TASK INSTRUCTIONS.
Below this line are records; transcribe exactly the lines between the one holding "zagrożenia (180, 1671)" and the one holding "[region] (189, 555)", inclusive, and omit the pictures.

MATERIAL FOR THE TASK.

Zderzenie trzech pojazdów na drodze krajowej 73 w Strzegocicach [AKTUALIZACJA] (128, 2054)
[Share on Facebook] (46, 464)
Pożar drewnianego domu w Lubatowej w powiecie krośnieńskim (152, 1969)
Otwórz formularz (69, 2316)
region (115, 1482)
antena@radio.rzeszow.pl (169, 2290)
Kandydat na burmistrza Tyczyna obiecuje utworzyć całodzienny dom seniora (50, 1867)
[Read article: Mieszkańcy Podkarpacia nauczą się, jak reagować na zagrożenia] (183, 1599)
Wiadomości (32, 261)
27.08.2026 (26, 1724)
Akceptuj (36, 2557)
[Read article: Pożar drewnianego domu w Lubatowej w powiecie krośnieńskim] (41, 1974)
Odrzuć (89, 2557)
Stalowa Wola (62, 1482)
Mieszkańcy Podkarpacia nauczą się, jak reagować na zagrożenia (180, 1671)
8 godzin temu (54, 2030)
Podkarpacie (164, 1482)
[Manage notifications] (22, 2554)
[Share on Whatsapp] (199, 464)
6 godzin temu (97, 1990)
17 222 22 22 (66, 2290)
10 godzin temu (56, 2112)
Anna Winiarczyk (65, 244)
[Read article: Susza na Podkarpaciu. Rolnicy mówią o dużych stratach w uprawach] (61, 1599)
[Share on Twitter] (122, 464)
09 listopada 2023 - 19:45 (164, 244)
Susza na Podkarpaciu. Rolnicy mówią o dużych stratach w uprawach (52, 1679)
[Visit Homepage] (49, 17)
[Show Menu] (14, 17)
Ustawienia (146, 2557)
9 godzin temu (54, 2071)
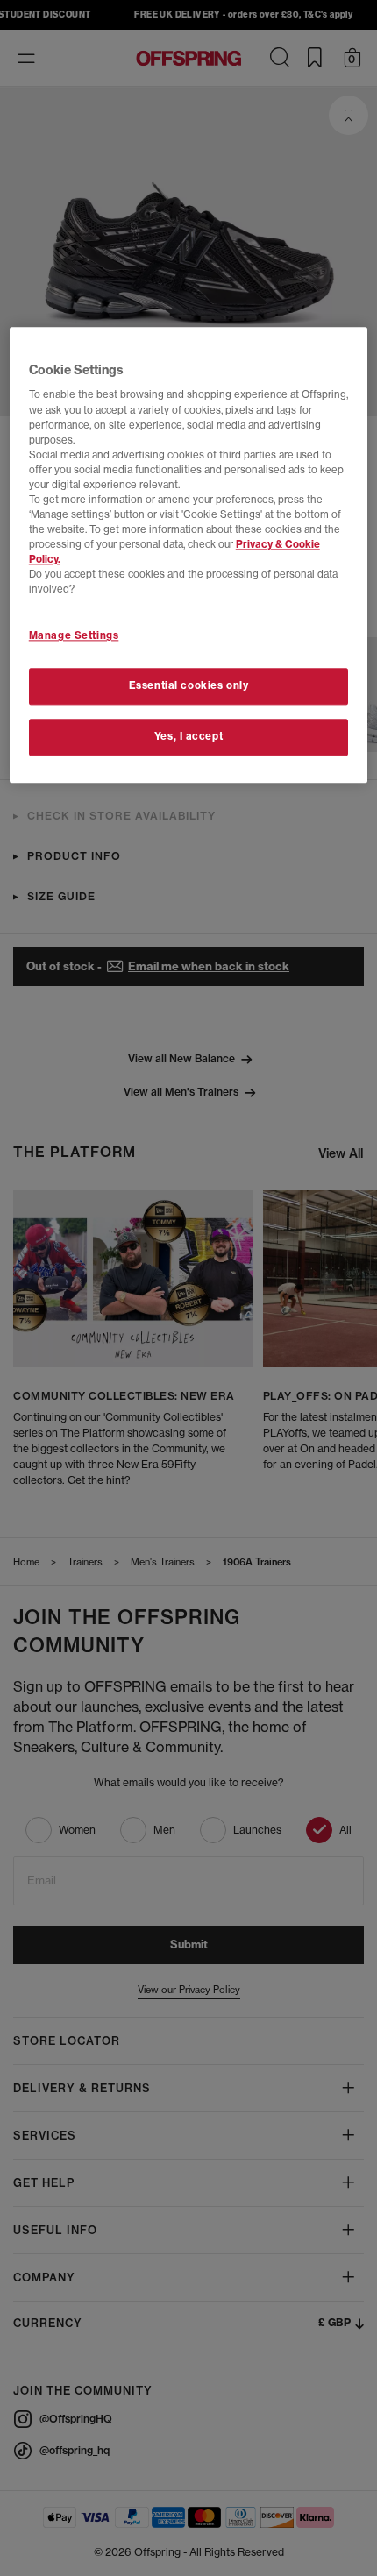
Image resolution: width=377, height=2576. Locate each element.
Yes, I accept (188, 737)
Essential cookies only (189, 686)
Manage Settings (74, 636)
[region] (189, 555)
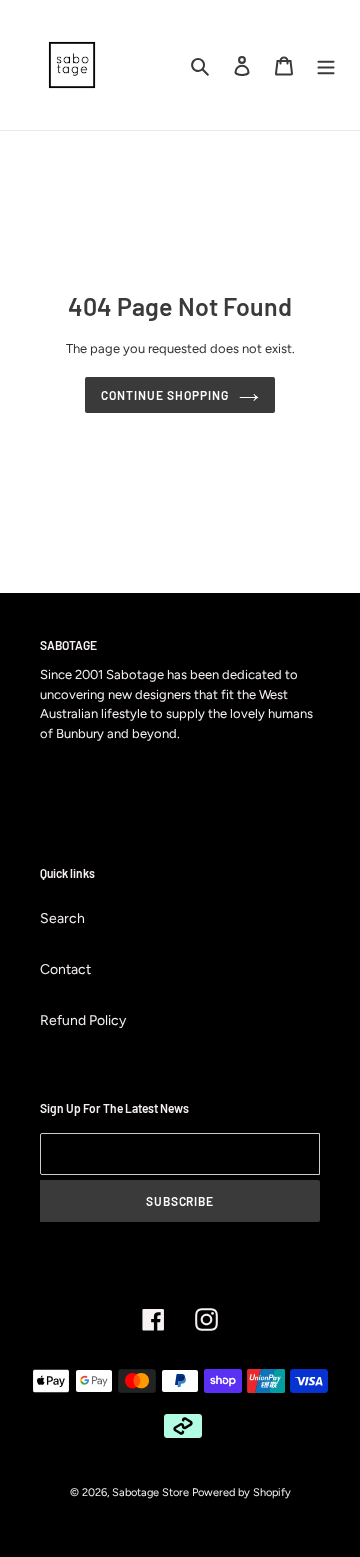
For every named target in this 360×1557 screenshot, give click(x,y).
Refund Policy (83, 1020)
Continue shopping (164, 395)
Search (62, 918)
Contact (65, 969)
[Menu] (326, 65)
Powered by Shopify (241, 1492)
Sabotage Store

SOLUTION TO THIS TASK.
Mieszkańcy Podkarpacia nauczą się, jak reagować na zagrożenia (180, 1671)
8 godzin temu (54, 2030)
Podkarpacie (164, 1482)
[Manage notifications] (22, 2554)
[Share on Whatsapp] (199, 464)
6 godzin temu (97, 1990)
17 222 22 22 (66, 2290)
10 godzin temu (56, 2112)
Anna Winiarczyk (65, 244)
[Read article: Susza na Podkarpaciu. Rolnicy mówią o dużych stratach w uprawach] (61, 1599)
[Share on Twitter] (122, 464)
09 listopada 2023 - 19:45 (164, 244)
Susza na Podkarpaciu. Rolnicy mówią o dużych stratach w uprawach (52, 1679)
[Visit Homepage] (49, 17)
[Show Menu] (14, 17)
Ustawienia (146, 2557)
9 godzin temu (54, 2071)
Image resolution: width=377, height=2576. Locate each element.
Yes, I accept (188, 737)
Essential cookies only (189, 686)
Manage Settings (74, 636)
[region] (189, 555)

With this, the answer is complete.